- [Work order]: Once you reach the line that contains "Instruction: Click the Instagram", retype it and each later line exactly as written, stopping only at the end of the listing.

- [Materials provided]:
========================

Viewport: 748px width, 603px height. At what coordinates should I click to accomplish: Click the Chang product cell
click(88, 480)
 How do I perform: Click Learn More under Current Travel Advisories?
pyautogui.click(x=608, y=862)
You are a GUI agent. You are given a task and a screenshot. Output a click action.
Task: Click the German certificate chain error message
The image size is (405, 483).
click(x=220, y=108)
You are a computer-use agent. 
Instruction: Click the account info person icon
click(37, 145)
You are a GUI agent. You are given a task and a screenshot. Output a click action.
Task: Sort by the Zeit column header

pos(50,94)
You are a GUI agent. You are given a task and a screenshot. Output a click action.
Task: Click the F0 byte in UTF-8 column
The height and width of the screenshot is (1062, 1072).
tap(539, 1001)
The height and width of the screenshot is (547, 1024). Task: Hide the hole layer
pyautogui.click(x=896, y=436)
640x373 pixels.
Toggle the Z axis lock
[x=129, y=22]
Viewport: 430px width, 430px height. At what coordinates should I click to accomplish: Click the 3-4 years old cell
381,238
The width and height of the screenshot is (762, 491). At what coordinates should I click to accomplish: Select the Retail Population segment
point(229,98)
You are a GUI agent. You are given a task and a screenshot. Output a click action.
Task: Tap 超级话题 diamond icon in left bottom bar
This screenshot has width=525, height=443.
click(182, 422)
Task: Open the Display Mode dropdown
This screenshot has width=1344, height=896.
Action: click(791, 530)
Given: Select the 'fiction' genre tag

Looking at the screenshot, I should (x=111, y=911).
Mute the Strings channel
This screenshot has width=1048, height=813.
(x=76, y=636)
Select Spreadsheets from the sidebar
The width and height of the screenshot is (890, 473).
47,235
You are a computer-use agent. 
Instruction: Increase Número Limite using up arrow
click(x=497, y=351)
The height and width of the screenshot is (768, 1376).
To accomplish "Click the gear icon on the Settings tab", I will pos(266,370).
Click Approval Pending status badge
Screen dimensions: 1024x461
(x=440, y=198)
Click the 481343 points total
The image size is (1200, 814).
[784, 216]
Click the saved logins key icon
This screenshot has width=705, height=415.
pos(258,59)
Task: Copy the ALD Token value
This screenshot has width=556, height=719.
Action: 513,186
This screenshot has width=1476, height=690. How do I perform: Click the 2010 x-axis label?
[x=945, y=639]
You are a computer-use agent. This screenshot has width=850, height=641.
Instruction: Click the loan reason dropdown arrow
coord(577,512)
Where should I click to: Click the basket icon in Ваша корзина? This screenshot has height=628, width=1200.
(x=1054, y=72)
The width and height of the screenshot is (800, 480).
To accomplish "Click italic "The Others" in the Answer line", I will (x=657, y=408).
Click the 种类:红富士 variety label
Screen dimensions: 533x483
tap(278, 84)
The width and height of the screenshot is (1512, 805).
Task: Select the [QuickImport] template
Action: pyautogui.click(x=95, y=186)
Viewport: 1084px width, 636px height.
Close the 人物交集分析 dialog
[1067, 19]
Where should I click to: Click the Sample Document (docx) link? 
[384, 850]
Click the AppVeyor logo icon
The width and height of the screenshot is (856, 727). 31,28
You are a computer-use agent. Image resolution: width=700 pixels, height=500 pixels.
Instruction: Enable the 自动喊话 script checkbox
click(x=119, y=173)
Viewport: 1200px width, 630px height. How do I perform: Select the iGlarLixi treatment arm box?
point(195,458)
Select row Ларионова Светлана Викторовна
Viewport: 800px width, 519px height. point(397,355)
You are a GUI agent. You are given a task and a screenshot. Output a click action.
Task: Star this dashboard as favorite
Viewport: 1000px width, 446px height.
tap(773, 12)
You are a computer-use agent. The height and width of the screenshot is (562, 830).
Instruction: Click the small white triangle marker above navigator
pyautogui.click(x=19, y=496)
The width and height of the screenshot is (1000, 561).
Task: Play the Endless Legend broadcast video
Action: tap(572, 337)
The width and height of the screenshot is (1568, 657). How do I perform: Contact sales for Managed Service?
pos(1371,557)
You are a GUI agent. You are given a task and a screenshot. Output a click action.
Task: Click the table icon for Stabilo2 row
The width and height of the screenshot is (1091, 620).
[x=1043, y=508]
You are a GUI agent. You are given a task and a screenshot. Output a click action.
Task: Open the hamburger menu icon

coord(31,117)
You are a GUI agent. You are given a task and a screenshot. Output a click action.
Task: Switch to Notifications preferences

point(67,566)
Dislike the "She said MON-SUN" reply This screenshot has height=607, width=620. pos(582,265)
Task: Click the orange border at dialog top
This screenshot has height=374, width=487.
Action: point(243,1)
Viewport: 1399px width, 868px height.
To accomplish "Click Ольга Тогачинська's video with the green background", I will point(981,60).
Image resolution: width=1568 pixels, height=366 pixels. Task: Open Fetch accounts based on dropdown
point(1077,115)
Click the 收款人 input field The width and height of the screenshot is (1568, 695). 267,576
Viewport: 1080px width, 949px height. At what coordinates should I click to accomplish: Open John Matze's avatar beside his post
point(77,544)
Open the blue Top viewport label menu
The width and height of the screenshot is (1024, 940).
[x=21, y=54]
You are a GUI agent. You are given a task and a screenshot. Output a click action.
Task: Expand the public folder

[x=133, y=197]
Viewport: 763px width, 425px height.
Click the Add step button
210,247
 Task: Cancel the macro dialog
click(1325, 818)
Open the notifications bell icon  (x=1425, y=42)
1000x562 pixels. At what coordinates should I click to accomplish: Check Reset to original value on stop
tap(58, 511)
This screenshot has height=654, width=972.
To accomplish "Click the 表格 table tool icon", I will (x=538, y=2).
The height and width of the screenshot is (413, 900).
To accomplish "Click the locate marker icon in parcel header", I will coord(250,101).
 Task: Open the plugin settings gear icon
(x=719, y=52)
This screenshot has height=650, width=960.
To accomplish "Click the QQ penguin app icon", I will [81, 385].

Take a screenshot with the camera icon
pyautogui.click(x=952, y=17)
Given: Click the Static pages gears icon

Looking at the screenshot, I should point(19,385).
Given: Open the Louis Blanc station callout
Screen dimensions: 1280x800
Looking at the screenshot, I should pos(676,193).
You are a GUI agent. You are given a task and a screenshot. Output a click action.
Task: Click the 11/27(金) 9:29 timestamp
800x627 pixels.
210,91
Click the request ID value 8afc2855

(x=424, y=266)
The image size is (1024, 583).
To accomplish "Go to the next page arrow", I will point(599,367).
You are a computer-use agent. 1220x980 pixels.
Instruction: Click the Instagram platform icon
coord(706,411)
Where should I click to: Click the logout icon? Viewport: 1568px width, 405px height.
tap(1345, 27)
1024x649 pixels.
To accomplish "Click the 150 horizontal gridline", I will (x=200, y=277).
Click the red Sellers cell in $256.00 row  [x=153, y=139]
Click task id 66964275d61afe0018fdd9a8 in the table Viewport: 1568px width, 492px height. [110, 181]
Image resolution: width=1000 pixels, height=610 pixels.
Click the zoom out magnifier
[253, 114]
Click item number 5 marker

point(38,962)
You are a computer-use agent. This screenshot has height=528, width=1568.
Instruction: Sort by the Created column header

========================

- [Result of the task]:
Instruction: Click the Instagram platform icon
coord(706,411)
Where should I click to: Click the logout icon? Viewport: 1568px width, 405px height.
tap(1345, 27)
1024x649 pixels.
To accomplish "Click the 150 horizontal gridline", I will (x=200, y=277).
Click the red Sellers cell in $256.00 row  [x=153, y=139]
Click task id 66964275d61afe0018fdd9a8 in the table Viewport: 1568px width, 492px height. [110, 181]
Image resolution: width=1000 pixels, height=610 pixels.
Click the zoom out magnifier
[253, 114]
Click item number 5 marker

point(38,962)
You are a computer-use agent. This screenshot has height=528, width=1568.
Instruction: Sort by the Created column header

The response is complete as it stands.